Please return only the lines from the one with "The height and" through the final line of the data, unchanged, with pictures omitted.

-- Data for this exercise follows --

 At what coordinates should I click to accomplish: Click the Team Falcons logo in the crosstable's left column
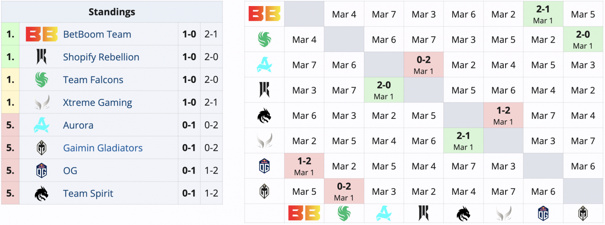tap(264, 39)
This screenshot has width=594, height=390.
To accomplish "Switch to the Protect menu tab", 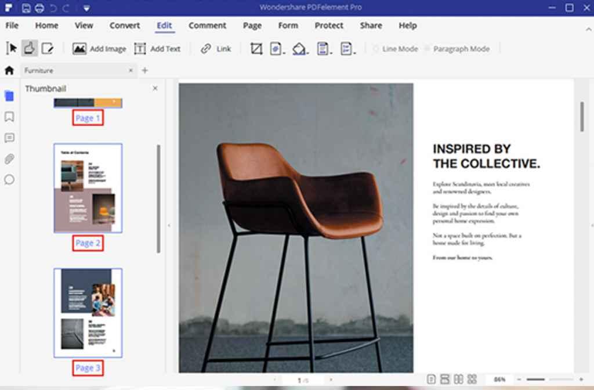I will pos(329,26).
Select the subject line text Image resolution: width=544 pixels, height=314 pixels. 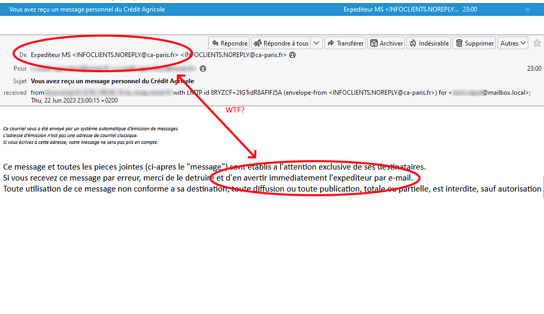(112, 81)
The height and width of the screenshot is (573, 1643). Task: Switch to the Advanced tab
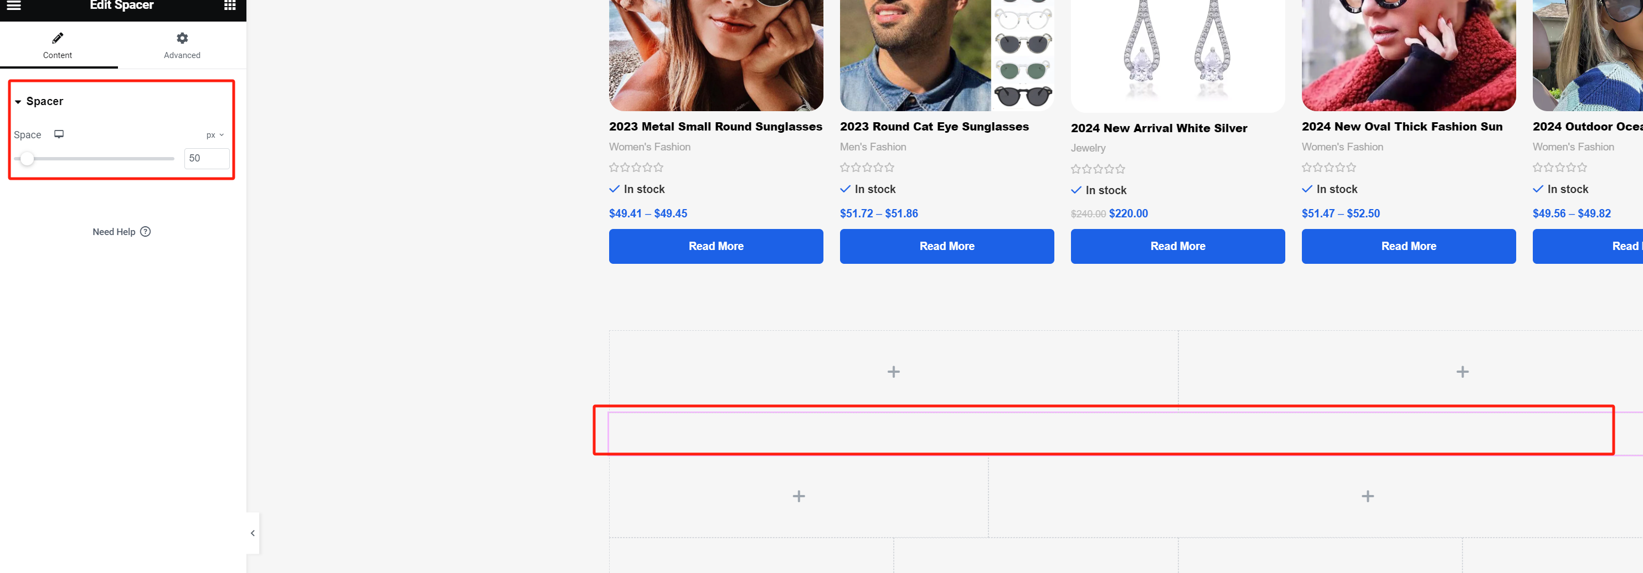click(x=182, y=45)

-- Data for this exercise concluded --

» **Expected answer**:
The height and width of the screenshot is (573, 1643). Task: Switch to the Advanced tab
click(x=182, y=45)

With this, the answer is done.